We were nameless except for the number seven.
Seven years of seeing each other grow into young
women for seven hours of the day all seven days
of the week with seven subjects taught by Sisters
in habits. She loved the smell of my hair. I loved
that she could find anything to love about me.
The centre of her palms were so soft, as were
her eyes. She folds her letters carefully in the shape
of tiny shirt pockets. I open them as slowly as I can.
When she sees me across the room her voice carries
over the distance. In her mouth my name becomes
an endless echo and in the darkness I find my way.
Way too naïve at sixteen, he believed that the height
of sophistication was a teddy bear and I found I was
not immune to it. I, too, am silly in my ministrations:
I put his photos on the cover of my Trapper Keeper,
an announcement that I am loved. Today, Monday:
I am loved. Today, Tuesday: I am loved. And so on.
We were too young to come up with our own words.
Bless those who have come before us and described
how hair is a waterfall lightly meeting a lover’s nape.
Bless those who have touched the pad of their thumb
upon sweet lips, bless those who now know the texture
of whispers. I learned to yearn through strangers.

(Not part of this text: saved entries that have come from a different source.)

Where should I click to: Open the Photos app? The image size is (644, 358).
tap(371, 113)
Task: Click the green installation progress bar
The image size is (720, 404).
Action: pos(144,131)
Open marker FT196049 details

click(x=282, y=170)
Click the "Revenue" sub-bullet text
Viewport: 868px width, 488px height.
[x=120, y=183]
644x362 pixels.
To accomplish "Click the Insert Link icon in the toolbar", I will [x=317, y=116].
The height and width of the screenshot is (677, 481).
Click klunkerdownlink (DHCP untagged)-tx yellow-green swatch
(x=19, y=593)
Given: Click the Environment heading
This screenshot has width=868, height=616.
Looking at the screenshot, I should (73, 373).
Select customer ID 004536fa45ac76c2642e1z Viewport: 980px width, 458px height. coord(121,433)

Strangers sitting around a circle decided to play
a game of who would you fuck but there was no
spinning bottle. The power was out and we were
all dying with thirst and desire. We threw names
like currency and it’s the story of my life, isn’t it,
of being found tender yet strange, as if a painter’s
brush made a wrong stroke on the canvas. I’m what
some would call an acquired taste: too much heat,
too much weight. Didn’t think someone would utter
my name. Then his mouth opens. In my mind a man
in a suit hands me a life-sized cheque, and the papers
publish their latest: Fool wins lottery and wrecks her life.

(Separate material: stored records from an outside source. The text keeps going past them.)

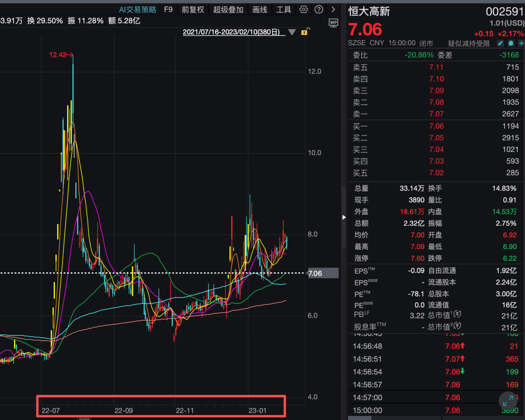Set a price alert with the bell icon

click(x=510, y=43)
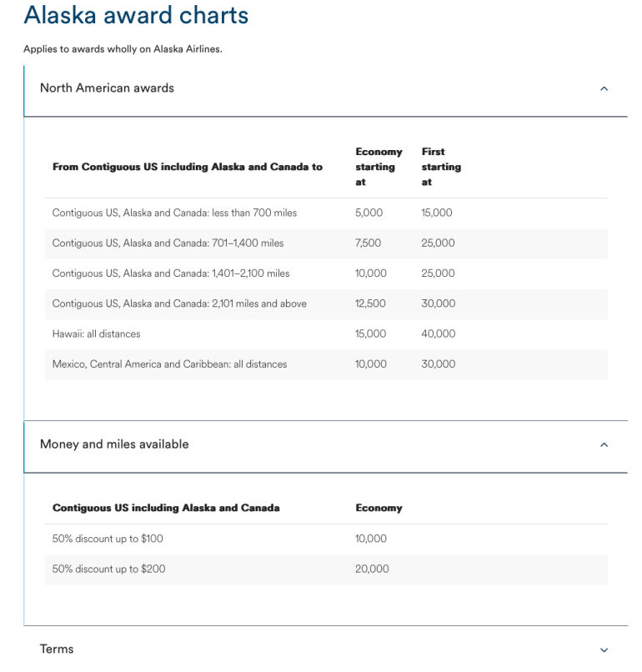Viewport: 642px width, 672px height.
Task: Select the Hawaii: all distances row
Action: click(97, 333)
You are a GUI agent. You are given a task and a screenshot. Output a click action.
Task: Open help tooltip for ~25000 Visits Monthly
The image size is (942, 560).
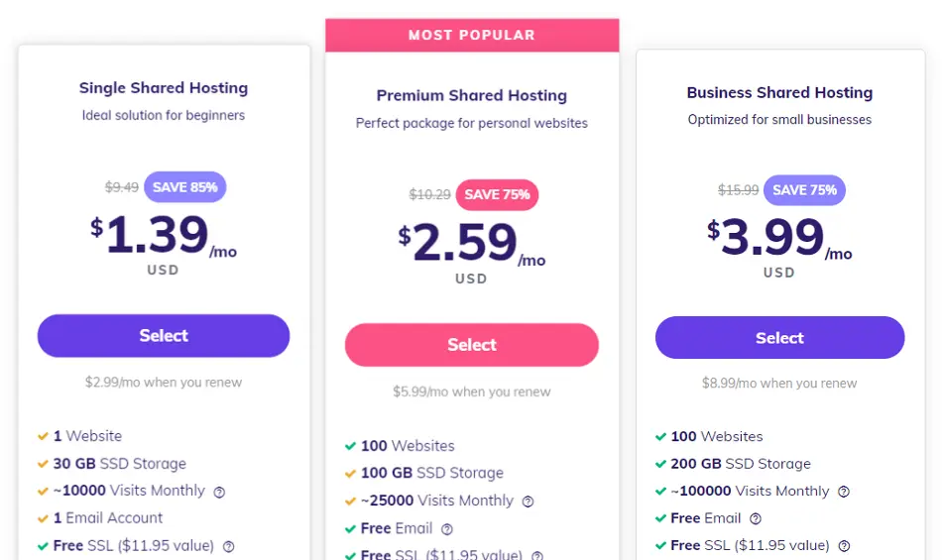[528, 502]
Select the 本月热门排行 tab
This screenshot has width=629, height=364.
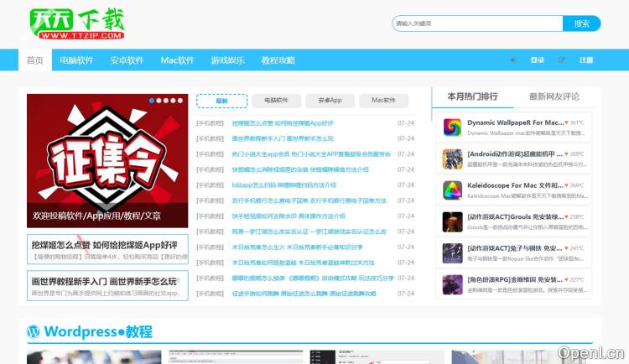click(472, 96)
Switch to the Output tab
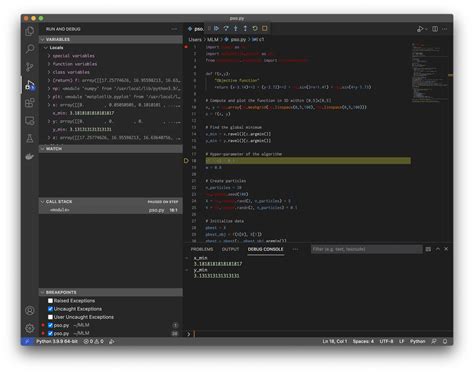This screenshot has height=373, width=474. tap(230, 249)
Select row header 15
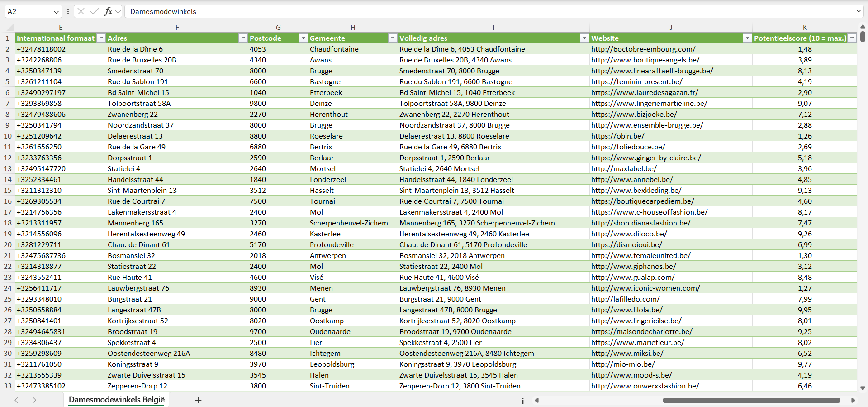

Life of the party, I tell him I like to lick my fingers.
I was at that age when I felt I could be dangerous.
I said, if we were alone we would already be in bed.

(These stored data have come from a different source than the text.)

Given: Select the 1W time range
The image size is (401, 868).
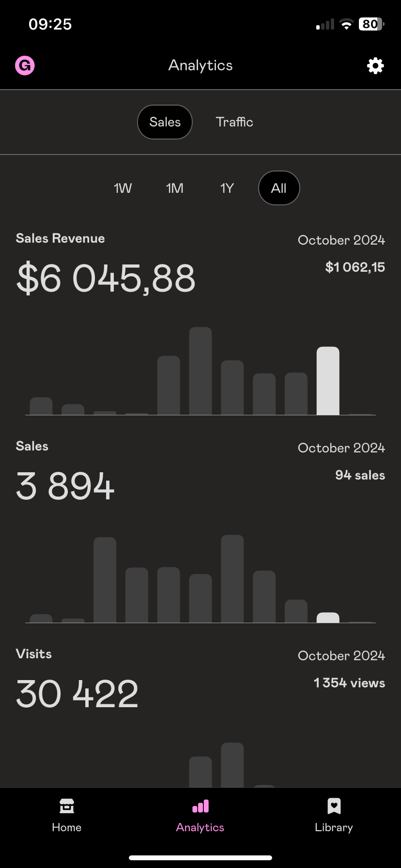Looking at the screenshot, I should coord(123,188).
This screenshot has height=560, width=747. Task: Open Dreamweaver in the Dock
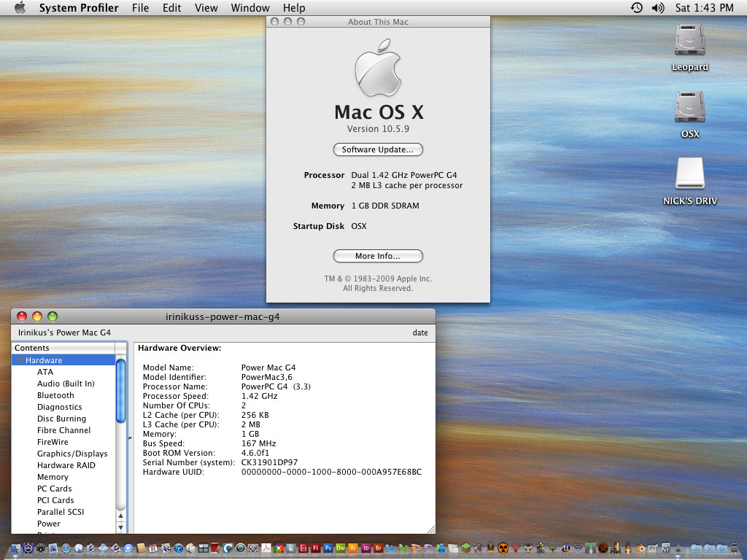[341, 548]
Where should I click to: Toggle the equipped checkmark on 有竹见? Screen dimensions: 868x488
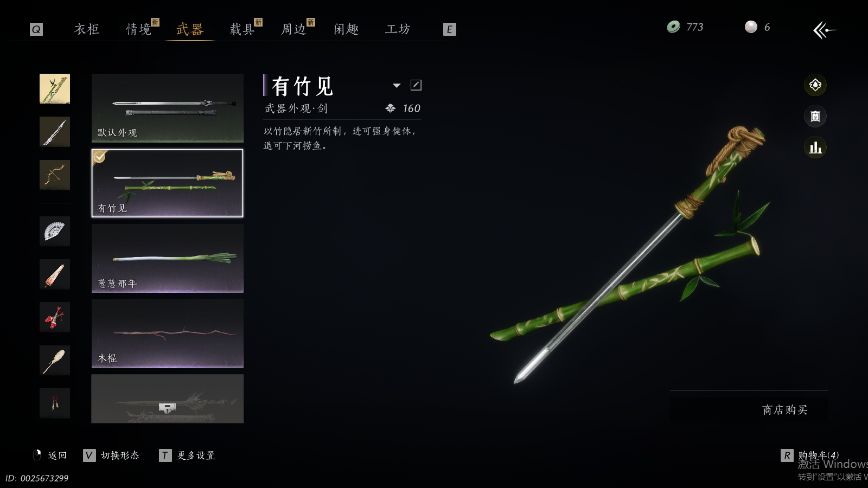coord(100,157)
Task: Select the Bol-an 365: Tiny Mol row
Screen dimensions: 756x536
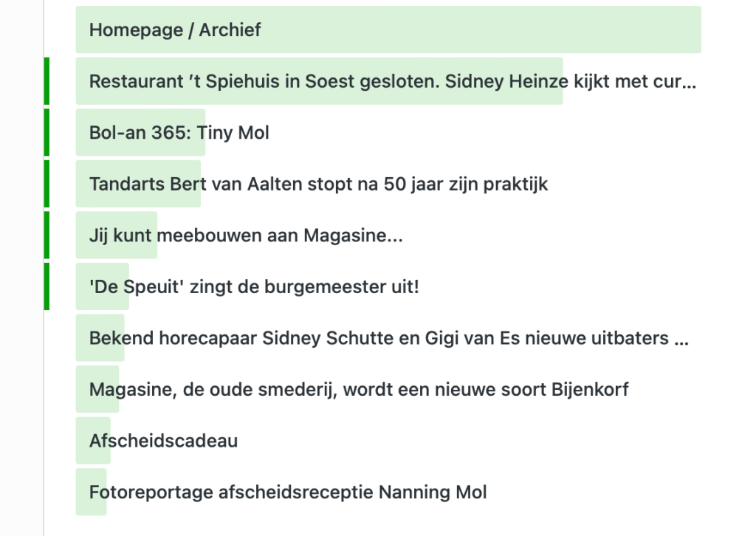Action: tap(179, 133)
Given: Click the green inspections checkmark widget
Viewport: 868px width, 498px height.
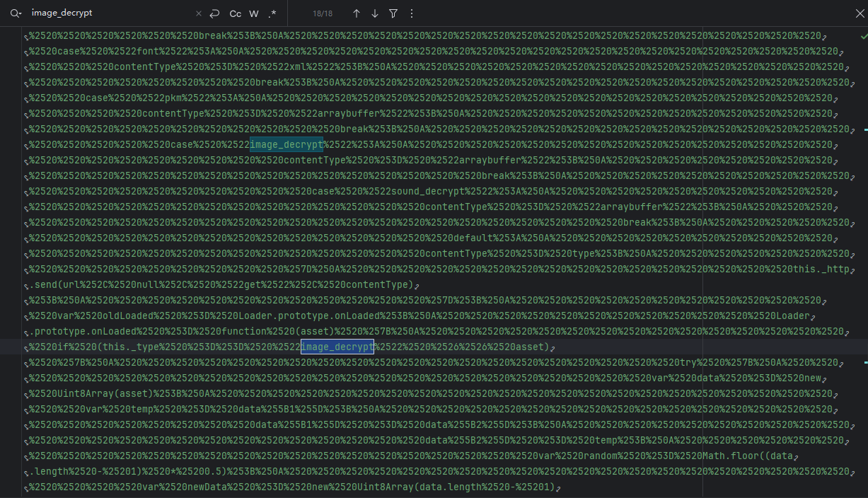Looking at the screenshot, I should tap(864, 36).
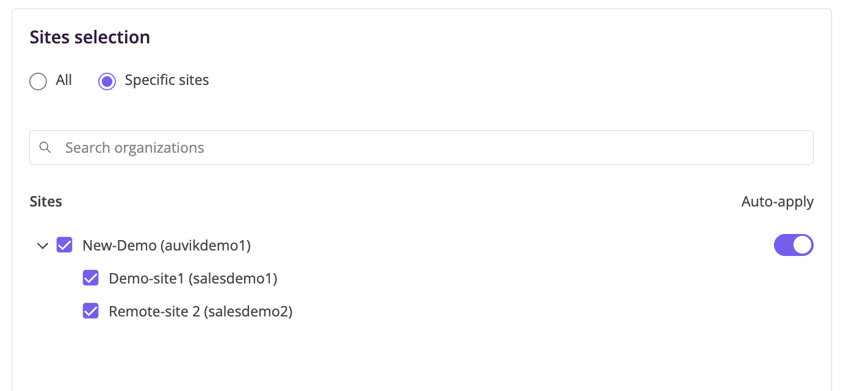Click the Remote-site 2 (salesdemo2) label text
The height and width of the screenshot is (391, 868).
(201, 312)
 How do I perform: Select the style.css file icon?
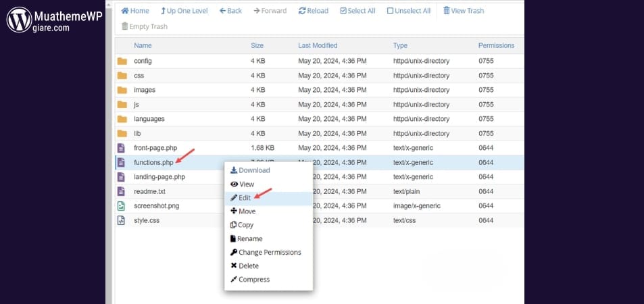click(x=122, y=220)
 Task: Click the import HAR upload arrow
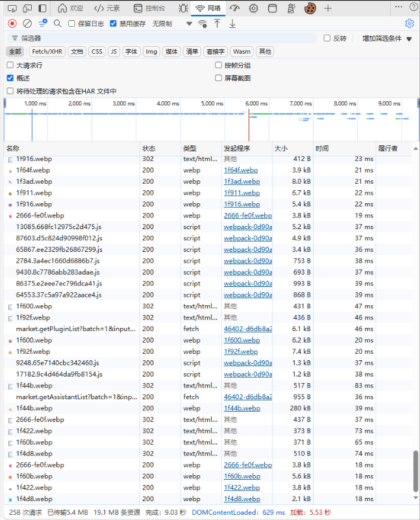tap(217, 23)
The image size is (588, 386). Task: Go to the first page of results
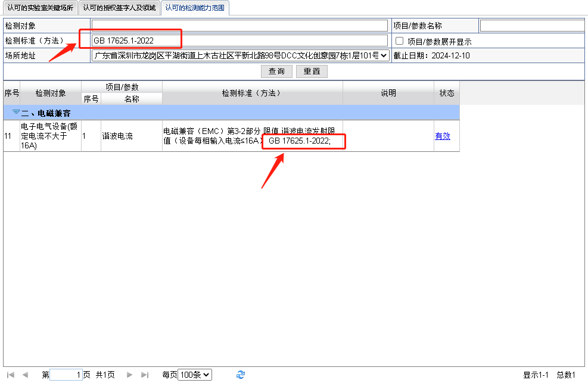click(10, 375)
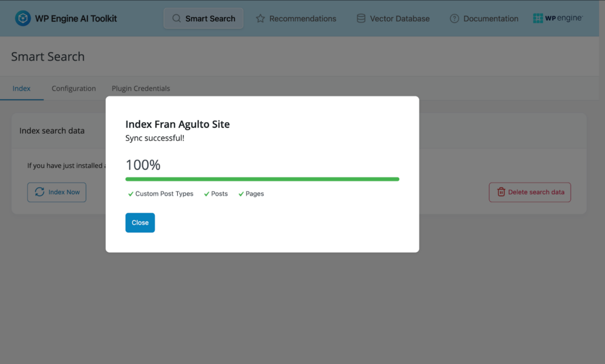The height and width of the screenshot is (364, 605).
Task: Open Recommendations via the star icon
Action: 260,18
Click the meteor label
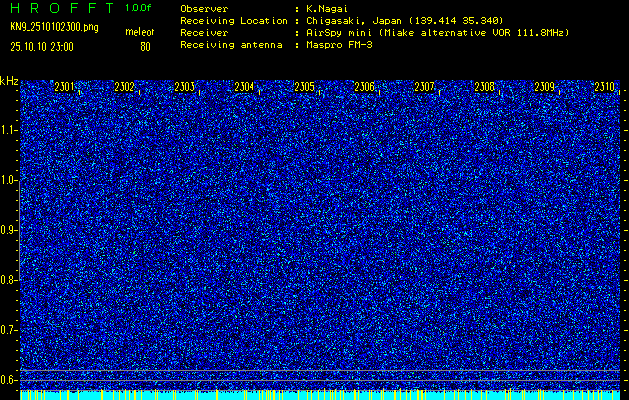Image resolution: width=629 pixels, height=400 pixels. (139, 33)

His mouth goes dry. He falls silent for hours, and I
could hear everything he is not saying, his words
landing like invisible confetti: kiss and kiss and kiss.
We sit in the dark listening to each other breathe and
I was a fool, sign me up for another cheque. No one
tells you when a word suddenly turns from a promise
to an infringement. Look up tomorrow look up soon
look up before you know it and you’ll find me on my knees
grappling around in the dark, hoping there is still time.
Time to get down to business as you toe off your shoes.
There were two of you in my dreams. A copy of yourself,
exactly as you are. You said, How much do you want me
that one person isn’t enough. I want to peel off your skin.
Climb into your ribcage where your heart is, and live inside
it. Carry me for days on end. We could do that, your voice
muffled between my thighs. Couldn’t we? How come you’re
not scared how come you didn’t say you’re creepy as fuck
how come you didn’t laugh at my grandmother panties how
and howl with the lights on as your mouth closes around me.
Every day we get to love each other in a world that does not
want us I praise our bodies. We could do that. Couldn’t we?